_Supplied passage_
Reprinted from SI Latino

Bo-FO! Bo-FO! Bo-FO! The familiar chant rings through the packed concrete walkways of the Estadio Jalisco like a church hymn. Bo-FO! Bo-FO! Bo-FO! It's half an hour before kickoff of the Clásico Tapatío, the bitter Guadalajara rivalry between Chivas and Atlas, and Chivas fans are frothing in anticipation. Only this time the object of their affection isn't their beloved forward Adolfo (El Bofo) Bautista. In fact, it's someone else entirely.

It's me.

I'm wearing a red-and-white striped Chivas jersey and a red bandanna that resembles the distinctive headband worn by El Bofo himself. So I decide to have some fun. First I raise both arms and bow to my admirers. Then, knowing that my noggin is shaved just like El Bofo's was last season, I theatrically remove my bandana and model for the masses.

The crowd erupts. Bo-FO! Bo-FO! Bo-FO! Now they're mine. By the end of the night, as we celebrate a rousing 2-0 Chivas victory in front of 65,000 fans, I'm jumping up and down with my arms around the shoulders of two guys I've never met before. Two guys who've welcomed The Gringo Bofo like any other member of Chivas's famed Rebaño Sagrado (The Sacred Flock).

And so it goes, just another day in my excellent Mexican soccer adventure.

_Records provided_
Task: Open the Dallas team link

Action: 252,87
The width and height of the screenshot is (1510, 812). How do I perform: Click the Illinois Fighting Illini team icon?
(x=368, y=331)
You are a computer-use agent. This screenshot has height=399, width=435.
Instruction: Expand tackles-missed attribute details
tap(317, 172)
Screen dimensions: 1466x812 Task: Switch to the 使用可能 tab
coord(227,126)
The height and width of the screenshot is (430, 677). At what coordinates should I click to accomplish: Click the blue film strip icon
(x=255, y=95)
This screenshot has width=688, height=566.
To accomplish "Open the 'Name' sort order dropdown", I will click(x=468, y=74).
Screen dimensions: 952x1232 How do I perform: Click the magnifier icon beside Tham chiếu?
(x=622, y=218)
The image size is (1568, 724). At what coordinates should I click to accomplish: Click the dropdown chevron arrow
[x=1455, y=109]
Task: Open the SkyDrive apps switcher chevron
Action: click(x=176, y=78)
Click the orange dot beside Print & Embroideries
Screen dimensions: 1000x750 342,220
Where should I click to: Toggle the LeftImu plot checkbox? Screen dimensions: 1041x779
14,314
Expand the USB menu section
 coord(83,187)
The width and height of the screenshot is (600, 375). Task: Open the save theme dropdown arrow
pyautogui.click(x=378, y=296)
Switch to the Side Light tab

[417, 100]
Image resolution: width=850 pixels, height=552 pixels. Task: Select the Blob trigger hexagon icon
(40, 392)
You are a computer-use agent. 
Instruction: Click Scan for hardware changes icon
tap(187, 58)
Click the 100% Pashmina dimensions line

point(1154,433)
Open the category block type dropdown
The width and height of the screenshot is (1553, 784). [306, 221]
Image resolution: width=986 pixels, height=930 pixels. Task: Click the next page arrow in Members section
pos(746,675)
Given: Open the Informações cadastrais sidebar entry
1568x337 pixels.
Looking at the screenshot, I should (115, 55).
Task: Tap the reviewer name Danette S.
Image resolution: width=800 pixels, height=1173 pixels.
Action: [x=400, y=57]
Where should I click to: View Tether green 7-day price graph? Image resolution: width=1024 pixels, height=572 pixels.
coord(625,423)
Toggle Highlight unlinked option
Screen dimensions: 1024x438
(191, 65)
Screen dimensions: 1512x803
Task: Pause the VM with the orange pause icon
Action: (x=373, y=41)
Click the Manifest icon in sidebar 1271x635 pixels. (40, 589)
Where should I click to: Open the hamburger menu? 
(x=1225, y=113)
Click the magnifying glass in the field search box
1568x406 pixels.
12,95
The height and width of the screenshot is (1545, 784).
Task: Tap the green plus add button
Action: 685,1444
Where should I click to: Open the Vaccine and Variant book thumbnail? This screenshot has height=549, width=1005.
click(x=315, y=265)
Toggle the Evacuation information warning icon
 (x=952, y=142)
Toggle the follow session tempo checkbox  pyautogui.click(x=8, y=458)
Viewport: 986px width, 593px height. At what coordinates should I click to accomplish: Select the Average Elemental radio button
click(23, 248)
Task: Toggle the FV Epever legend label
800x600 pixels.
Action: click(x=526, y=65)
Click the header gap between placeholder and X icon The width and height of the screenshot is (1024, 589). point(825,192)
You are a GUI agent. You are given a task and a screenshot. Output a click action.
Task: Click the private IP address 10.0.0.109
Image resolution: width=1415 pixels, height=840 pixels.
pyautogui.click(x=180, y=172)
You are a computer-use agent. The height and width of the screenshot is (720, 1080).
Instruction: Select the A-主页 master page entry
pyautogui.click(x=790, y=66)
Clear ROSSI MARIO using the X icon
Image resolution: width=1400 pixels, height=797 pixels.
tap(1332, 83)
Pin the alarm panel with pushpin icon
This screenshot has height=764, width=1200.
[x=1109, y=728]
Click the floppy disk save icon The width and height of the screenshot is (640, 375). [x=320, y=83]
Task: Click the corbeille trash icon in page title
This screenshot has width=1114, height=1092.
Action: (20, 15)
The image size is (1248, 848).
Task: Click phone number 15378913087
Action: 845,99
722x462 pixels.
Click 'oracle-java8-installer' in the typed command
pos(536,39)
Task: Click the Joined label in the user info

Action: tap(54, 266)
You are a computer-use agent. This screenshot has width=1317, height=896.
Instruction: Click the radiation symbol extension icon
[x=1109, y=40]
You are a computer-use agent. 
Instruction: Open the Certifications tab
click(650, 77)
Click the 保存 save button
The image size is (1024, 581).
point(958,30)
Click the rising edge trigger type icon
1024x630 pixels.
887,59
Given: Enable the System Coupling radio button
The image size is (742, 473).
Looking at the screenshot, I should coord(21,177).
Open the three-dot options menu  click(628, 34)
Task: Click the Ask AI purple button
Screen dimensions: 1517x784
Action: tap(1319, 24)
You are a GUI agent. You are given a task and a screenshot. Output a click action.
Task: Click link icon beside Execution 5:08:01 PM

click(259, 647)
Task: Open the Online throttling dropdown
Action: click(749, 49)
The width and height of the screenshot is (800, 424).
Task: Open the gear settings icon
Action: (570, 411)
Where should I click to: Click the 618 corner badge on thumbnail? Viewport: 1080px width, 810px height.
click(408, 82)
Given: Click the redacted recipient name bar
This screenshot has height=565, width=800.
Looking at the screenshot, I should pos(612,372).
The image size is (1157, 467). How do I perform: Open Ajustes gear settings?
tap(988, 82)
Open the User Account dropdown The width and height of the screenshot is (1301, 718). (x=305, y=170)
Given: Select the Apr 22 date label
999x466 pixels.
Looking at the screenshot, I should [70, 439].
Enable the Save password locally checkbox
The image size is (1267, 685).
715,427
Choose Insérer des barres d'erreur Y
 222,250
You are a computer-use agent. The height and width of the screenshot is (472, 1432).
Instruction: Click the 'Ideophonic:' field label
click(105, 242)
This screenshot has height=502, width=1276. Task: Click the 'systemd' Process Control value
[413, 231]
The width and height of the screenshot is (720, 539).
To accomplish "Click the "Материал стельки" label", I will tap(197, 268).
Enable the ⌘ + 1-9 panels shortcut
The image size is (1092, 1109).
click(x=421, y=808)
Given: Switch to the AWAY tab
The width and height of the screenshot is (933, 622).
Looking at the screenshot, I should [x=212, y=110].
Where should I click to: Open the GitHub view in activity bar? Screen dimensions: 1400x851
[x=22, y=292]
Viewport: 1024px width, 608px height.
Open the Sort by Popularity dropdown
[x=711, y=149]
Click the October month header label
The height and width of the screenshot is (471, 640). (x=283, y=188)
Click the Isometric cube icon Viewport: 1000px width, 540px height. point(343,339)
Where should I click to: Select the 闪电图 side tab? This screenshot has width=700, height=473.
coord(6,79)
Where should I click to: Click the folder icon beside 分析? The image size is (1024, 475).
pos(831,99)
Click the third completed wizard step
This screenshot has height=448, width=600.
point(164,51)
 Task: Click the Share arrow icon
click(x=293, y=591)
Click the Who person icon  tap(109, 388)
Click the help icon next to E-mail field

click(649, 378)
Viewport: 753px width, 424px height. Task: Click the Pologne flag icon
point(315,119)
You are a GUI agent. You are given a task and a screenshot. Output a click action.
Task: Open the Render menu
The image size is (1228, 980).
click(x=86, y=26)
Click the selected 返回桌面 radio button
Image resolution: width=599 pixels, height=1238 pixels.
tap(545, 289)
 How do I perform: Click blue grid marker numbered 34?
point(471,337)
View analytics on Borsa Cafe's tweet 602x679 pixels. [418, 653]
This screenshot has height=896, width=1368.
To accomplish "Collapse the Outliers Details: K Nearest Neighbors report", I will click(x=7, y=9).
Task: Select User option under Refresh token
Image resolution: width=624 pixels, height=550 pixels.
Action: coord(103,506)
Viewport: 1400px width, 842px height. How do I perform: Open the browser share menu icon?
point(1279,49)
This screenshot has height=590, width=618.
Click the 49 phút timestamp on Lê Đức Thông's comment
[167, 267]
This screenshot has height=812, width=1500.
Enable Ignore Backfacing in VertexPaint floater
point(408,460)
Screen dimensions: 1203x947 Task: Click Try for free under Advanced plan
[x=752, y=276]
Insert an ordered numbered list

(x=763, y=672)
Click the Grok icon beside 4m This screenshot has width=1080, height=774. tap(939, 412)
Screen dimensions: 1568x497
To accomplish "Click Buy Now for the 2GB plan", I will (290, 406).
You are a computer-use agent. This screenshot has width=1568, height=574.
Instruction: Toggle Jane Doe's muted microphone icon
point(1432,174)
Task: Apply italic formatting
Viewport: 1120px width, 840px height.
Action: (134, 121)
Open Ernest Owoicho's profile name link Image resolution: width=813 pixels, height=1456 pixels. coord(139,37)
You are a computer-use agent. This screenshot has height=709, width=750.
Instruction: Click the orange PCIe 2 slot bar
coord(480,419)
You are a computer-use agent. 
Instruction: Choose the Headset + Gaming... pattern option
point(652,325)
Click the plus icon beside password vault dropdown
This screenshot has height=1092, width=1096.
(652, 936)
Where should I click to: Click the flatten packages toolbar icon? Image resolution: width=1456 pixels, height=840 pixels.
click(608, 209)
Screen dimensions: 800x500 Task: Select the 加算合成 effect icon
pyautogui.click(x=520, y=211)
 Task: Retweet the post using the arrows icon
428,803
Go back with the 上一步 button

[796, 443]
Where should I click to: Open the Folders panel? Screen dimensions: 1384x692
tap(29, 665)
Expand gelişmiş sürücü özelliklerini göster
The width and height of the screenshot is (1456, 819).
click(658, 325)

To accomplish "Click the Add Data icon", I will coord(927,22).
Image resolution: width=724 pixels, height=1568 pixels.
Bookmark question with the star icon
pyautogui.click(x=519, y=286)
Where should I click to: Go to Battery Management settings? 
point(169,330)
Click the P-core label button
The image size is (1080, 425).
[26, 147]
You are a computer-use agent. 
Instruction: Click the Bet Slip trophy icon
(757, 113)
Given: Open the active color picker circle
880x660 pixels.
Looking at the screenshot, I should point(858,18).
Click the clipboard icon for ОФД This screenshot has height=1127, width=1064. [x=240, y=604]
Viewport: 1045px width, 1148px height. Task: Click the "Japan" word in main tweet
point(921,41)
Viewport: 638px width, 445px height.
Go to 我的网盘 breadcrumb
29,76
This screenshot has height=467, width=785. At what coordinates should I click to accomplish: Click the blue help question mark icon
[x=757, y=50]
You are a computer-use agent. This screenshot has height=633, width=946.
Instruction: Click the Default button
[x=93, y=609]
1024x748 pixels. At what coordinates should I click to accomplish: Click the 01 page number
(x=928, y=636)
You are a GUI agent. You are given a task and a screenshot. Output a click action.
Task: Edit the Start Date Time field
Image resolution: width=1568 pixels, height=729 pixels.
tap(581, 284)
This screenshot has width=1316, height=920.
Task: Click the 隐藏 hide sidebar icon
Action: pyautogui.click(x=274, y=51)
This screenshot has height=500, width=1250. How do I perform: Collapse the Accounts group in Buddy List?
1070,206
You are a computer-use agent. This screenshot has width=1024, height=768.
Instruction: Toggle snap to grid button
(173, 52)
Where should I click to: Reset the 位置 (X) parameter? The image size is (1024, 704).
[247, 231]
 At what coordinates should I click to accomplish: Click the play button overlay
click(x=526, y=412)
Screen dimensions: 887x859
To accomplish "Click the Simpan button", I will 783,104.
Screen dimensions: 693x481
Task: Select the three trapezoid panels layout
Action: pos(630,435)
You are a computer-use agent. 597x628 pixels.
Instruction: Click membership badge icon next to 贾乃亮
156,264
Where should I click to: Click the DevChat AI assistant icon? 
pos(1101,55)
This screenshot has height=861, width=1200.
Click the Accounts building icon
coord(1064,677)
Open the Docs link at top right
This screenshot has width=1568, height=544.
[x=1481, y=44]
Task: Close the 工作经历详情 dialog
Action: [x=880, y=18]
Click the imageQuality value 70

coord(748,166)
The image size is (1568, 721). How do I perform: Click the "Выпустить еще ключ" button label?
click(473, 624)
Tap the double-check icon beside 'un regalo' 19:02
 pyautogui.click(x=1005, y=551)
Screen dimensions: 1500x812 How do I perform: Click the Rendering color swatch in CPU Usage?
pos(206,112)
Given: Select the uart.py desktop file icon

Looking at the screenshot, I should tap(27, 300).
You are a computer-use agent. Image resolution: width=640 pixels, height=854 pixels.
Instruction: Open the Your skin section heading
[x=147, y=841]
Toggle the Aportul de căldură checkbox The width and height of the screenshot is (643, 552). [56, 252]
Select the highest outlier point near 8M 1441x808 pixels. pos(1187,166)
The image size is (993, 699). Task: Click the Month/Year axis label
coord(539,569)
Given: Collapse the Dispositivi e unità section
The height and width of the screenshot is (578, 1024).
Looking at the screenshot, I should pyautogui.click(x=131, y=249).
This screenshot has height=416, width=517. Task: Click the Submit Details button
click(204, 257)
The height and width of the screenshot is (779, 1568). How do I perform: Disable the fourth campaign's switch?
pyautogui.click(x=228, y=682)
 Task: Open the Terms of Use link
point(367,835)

_Task list_
a) In the records, retype the stretch from the line containing "Click the Manifest" through the line containing "click(x=315, y=265)", keeping every character as it appears.
b) Can you extend the Guadalajara soccer piece, picking up right after its final sentence?

_Answers provided_
a)
Click the Manifest icon in sidebar 1271x635 pixels. (40, 589)
Where should I click to: Open the hamburger menu? 
(x=1225, y=113)
Click the magnifying glass in the field search box
1568x406 pixels.
12,95
The height and width of the screenshot is (1545, 784).
Task: Tap the green plus add button
Action: 685,1444
Where should I click to: Open the Vaccine and Variant book thumbnail? This screenshot has height=549, width=1005.
click(x=315, y=265)

b)
***************

The idea was simple enough: In the tradition of the film Y Tu Mamá También, in which the actors Diego Luna and Gael García Bernal embark on a road-trip of discovery across Mexico, I would do the same thing with Mexican soccer stadiums. In 10 years as the soccer writer for Sports Illustrated, I'd had plenty of fantastic experiences: traveling with the notorious fans of Boca Juniors in Argentina; interviewing David Beckham, Ronaldinho and Ronaldo; and surviving a deadly riot between Celtic and Rangers supporters in Scotland. But while I had spent plenty of time covering the Mexican national team, I knew embarrassingly little about the Mexican league.

Clearly it was time to rectify that. And so, three days after finishing my month-long coverage of the NCAA basketball tournament, I enlisted a fellow road-trip expert -- my college roommate, Jon-Claud Nix -- who joined me and photographer Simon Bruty in a crappy rented blue Nissan Sentra on our own journey of soccer discovery. Over two weeks in April we'd see four games, drive 905.8 kilometers and hit the three largest cities in Mexico. We'd hurl creative insults in the rain with the loyal supporters of Monterrey, learn how to taunt Atlas fans from a Chivas legend and imagine that we were Diego Maradona scoring against England -- while standing on the same Estadio Azteca grass where he performed his eternal feats of magic.